Aguilar: From my own experience and research, I’ve seen the impact supporting families who prefer a language other than English can make.
Last year, I was part of a Nursing Evidence-Based Practice fellowship program. This program provides clinical and leadership nurses an opportunity to selecting a practice question from their area and receive education and coaching on the evidence-based practice to address their question. I focused my review on barriers to translation and interpretive services for non-English speaking families. The data shows if translated materials aren’t provided, there’s a high readmission rate because patients and families won’t understand how to take medication or follow their care plan correctly. So, it’s really to our benefit to address health equity. And it’s just a good thing to do as human beings.
I also feel very strongly our workforce should match the demographics of the patients we serve – it makes such a difference in how we can care for a diverse patient population.
Moore: Without diversity in our workforce, the perspective of others who are different from ourselves isn’t readily available and it is difficult to enact improvements related to health equity.

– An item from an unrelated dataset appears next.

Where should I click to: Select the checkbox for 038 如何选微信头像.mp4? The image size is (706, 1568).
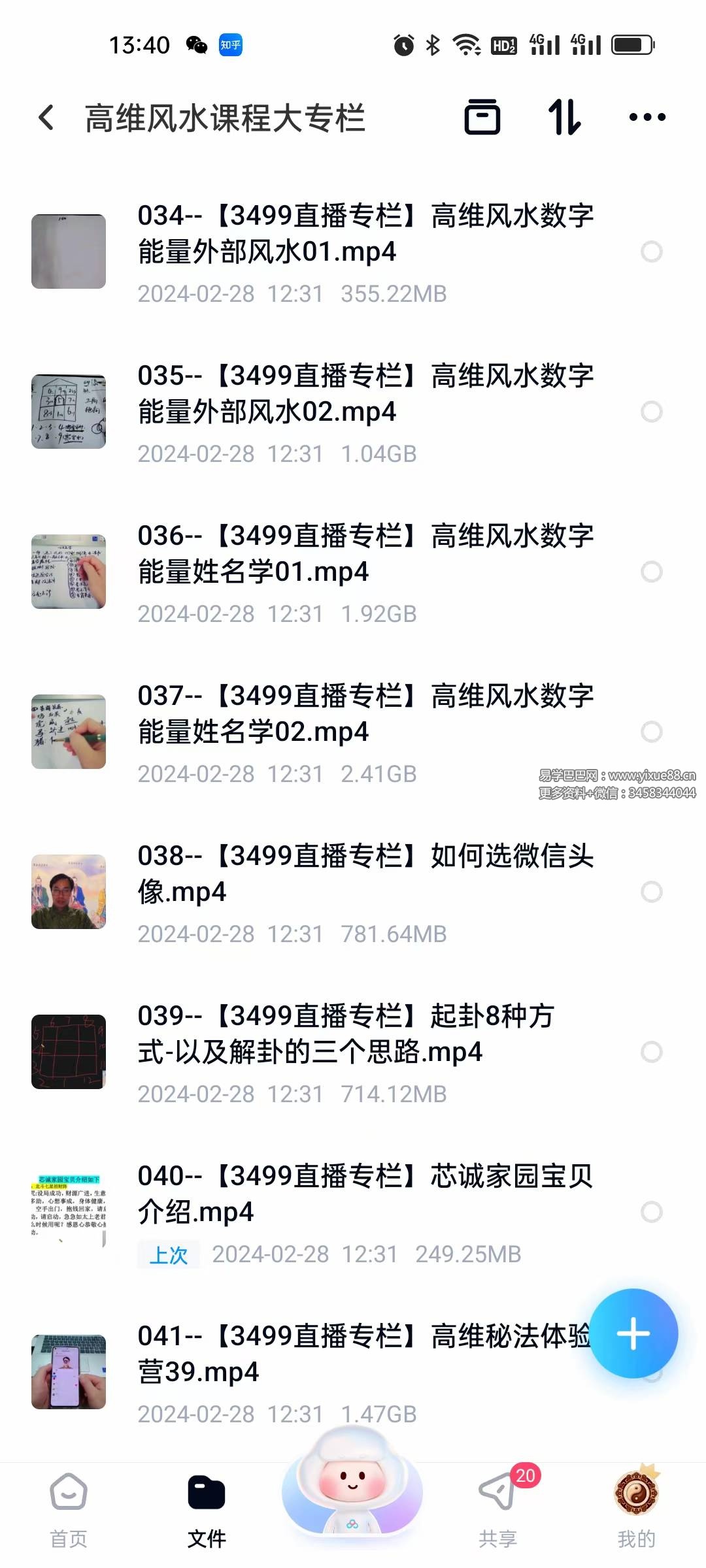651,892
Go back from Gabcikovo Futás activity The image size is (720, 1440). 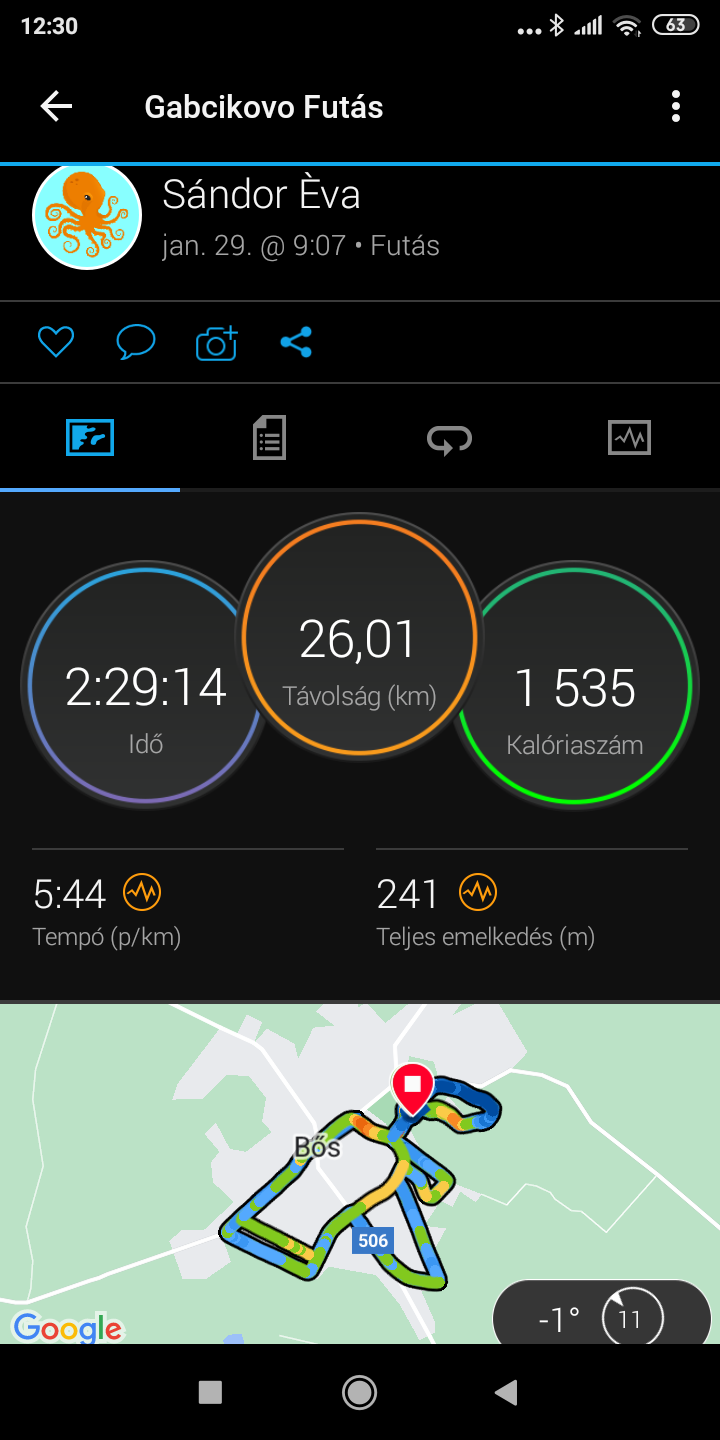[56, 107]
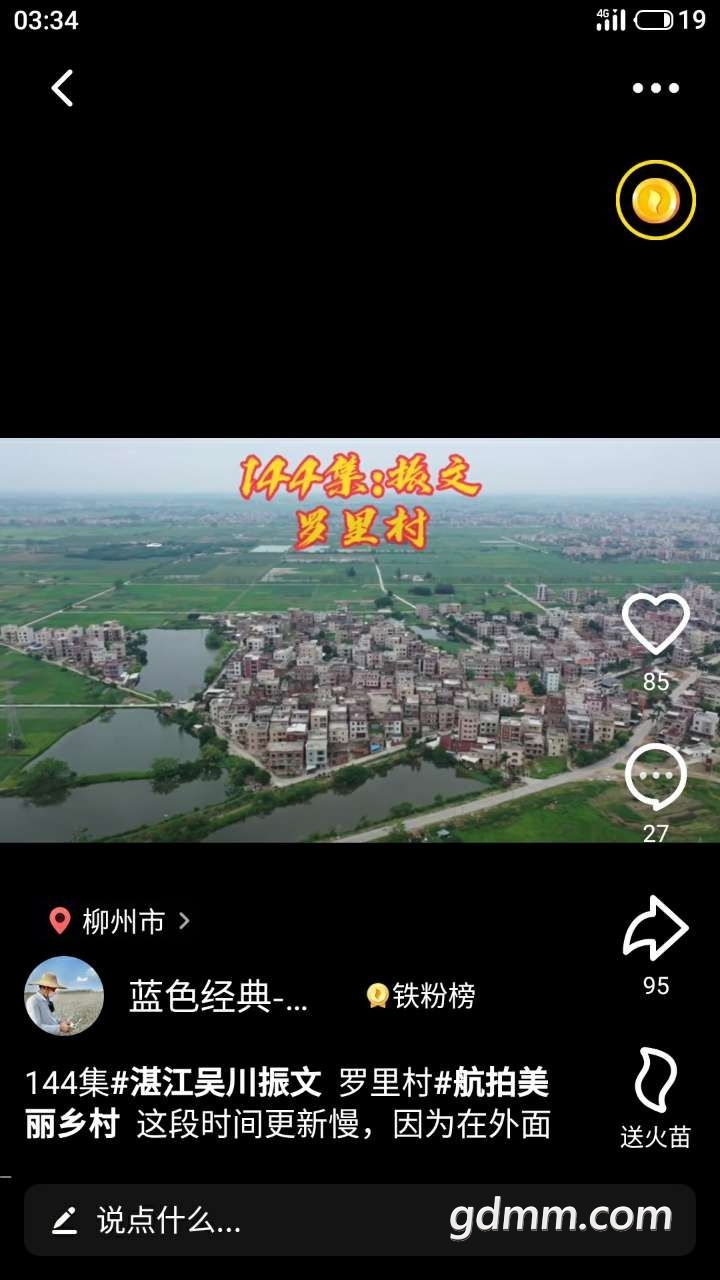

As one example, a few of our amazing NICU nurses last year conducted an organization-wide survey asking nurses about their comfort level in performing hair care for patients with Black and Afro-textured hair. More than half the nurses who responded expressed being at least somewhat uncomfortable caring for that type of hair and a similar number said their level of comfort affected whether they would perform hair care for the patient.

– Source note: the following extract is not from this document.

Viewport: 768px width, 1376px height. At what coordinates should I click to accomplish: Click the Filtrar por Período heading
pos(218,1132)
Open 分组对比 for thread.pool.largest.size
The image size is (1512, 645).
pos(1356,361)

I think it’s important to consider how this might correlate to other areas, like our central line associated bloodstream infections (CLABSI) rates for example, which are higher for our Black and African American patients. It’s incredibly important for each of us to reflect on how we provide equitable care and attention to all our patients – that is why starting and continuing to have these conversations is so valuable.
What is your approach when talking to people about race and equity?
Moore: I try to be intentional about creating safe spaces for people to feel comfortable to even have these conversations. That doesn’t just mean in the classes themselves, but in every connection I make with someone, such as when I talk to people in my unit or while going through my daily tasks. That’s part of my goal – to be able to have these conversations every day.
People have said to me, “I don’t think EDI training is relevant to me.” That sentiment is part of why we’re offering this training – we want to help people reframe their current understanding of race and equity, to have more of an understanding about some of the effects being a person of color truly has on everyday life. These impacts are felt not only by the BIPOC patients we care for, but our BIPOC workforce members, too.
It feels wonderful to be able to play a part in the EDI journey we are all undertaking together. There are so many conversations that can be spurred from increased awareness. Equity at Seattle Children’s will improve only if we continue to have conversations and ask tough questions.
What advice do you have for Seattle Children’s workforce members about how they can lean into anti-racism work?
Moore: I’d love for people to be willing to have conversations that make them uncomfortable. If you feel defensive, pause for a moment, take a deep breath and reflect on why you’re feeling this way. Lean into the uncomfortability of these conversations. Also, assume good intent, but be conscious of impact. Most people want things to be better and we can help make it better for our patients, families and team members by walking together on this journey.
Aguilar: We’re all in different places; we have to meet each other where we are and build one another up. I think an anti-racism journey starts with asking questions like, “What’s the historical perspective of racism in Seattle and throughout the country?” and building a skillset, and then putting action into practice.